Hyacinthe : séance spéciale à Cannes avec le réalisateur

Le 7 mars dernier, la MJC Ranguin à Cannes a accueilli la projection du film, Hyacinthe, réalisé par Bernard Mazauric. Il a échangé avec le public après la séance pour revenir sur le processus de création de son œuvre et les défis rencontrés.

Bernard Mazauric présente son dernier film Hyacinthe dans une MJC à Cannes. Photo Juliette Guibert

Dans la salle de la Maison des Jeunes et de la Culture (MJC) Ranguin à Cannes, quelques spectateurs assistent à la projection de Hyacinthe, film réalisé par Bernard Mazauric. L’œuvre raconte l’histoire de Hyacinthe, incarné par Patrice Quarteron, un homme introverti et psychiquement fragile, qui perd sa mère. Reda, joué par Denis Lavant, un ami de la famille, accepte à contrecœur de devenir son tuteur.

Jean-Luc, un spectateur présent à la projection, remarque : « Il y a beaucoup de violence dans ce film, mais aussi une certaine humanité ». Bernard Mazauric souligne que la relation entre les deux personnages évolue progressivement : « C’est une amitié dans laquelle Reda va d’abord dominer Hyacinthe, puis la dynamique s’inverse au fur et à mesure ».

« Une sensibilité comme ça, il faut s’en emparer« 

Patrice Quarteron, ancien champion de boxe, est choisi par le réalisateur dès le début du projet.

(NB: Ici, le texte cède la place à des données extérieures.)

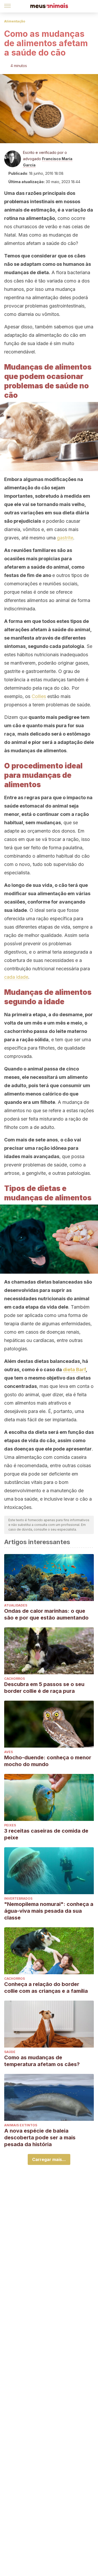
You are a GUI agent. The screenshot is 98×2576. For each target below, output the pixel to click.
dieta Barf (74, 1369)
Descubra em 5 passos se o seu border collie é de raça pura (44, 1687)
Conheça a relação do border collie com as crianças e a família (46, 1987)
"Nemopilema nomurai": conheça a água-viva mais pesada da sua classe (48, 1911)
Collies (39, 696)
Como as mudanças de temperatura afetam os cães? (42, 2060)
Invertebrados (18, 1898)
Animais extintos (20, 2125)
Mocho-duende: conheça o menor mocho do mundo (47, 1760)
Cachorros (14, 1679)
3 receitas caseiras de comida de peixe (46, 1834)
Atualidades (15, 1605)
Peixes (10, 1825)
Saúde (9, 2052)
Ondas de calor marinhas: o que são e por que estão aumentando (46, 1614)
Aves (8, 1752)
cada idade (16, 977)
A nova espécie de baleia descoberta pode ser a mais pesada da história (40, 2137)
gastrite (65, 537)
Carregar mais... (49, 2159)
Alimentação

Ce dernier se rappelle d’une interview qu’il a vue à la télévision : « Cet ancien boxeur de haut niveau qui lâchait une grosse larme devant le témoignage d’une actrice m’a beaucoup touché ». « Il a un physique imposant, mais, une sensibilité comme ça, il faut s’en emparer », confie-t-il. L’acteur a peu de répliques dans le film. Michel, venu à la séance, remarque : « Avec Hyacinthe, ils forment un beau couple d’acteurs ». Denis Lavant incarne Reda avec une présence marquée. « Il joue beaucoup avec son corps », développe le cinéaste. Jamel Debbouze avait été envisagé pour ce rôle, mais l’artiste n’a jamais reçu de réponse.

Une des scènes marquantes montre le personnage principal prenant soin d’une souris. « Tourner avec une souris est extrêmement difficile », confie l’ancien directeur de production. Il explique qu’avec cette scène, il cherche à rappeler des œuvres comme Des souris et des hommes, roman de John Steinbeck. Un passage du film montre les protagonistes travailler dans les champs pour subvenir à leurs besoins et se cacher de leurs ennemis. « Ces scènes sont une réminiscence des deux personnages du roman qui réalisent, eux aussi, des travaux dans les fermes californiennes », explique l’homme lors de l’entretien avec le public.

Une production et un accueil compliqué

Le tournage de Hyacinthe a été retardé par la blessure de Patrice Quarteron à l’œil. Lors d’un combat, il a subi un coup qui l’a empêché de refaire de la boxe, même pour un film. Les scènes de combat ont dû être tournées des mois après. La production a duré deux ans avec plusieurs sessions de montages différentes. « Honnêtement, la partie la plus compliquée était le financement », avoue-t-il. « Certains distributeurs ne regardaient même pas le film. Pour avoir été moi-même producteur, je ne leur en veux pas, mais c’est frustrant », admet le réalisateur.

Il revient sur son parcours : après avoir arrêté ses études de lettres, il débute dans le cinéma comme stagiaire auprès de Marcel Carné, réalisateur des Enfants du paradis (1945). « Depuis mes 20 ans, j’ai toujours été dans le milieu du cinéma », précise-t-il.

Après une avant-première à Nice devant 350 spectateurs, le contraste avec la séance à la MJC Ranguin est marquant. Pourtant, le septuagénaire reste satisfait : « Cela fait une balance, et j’aime tout autant l’esprit MJC avec peu de spectateurs, je peux plus échanger avec eux ».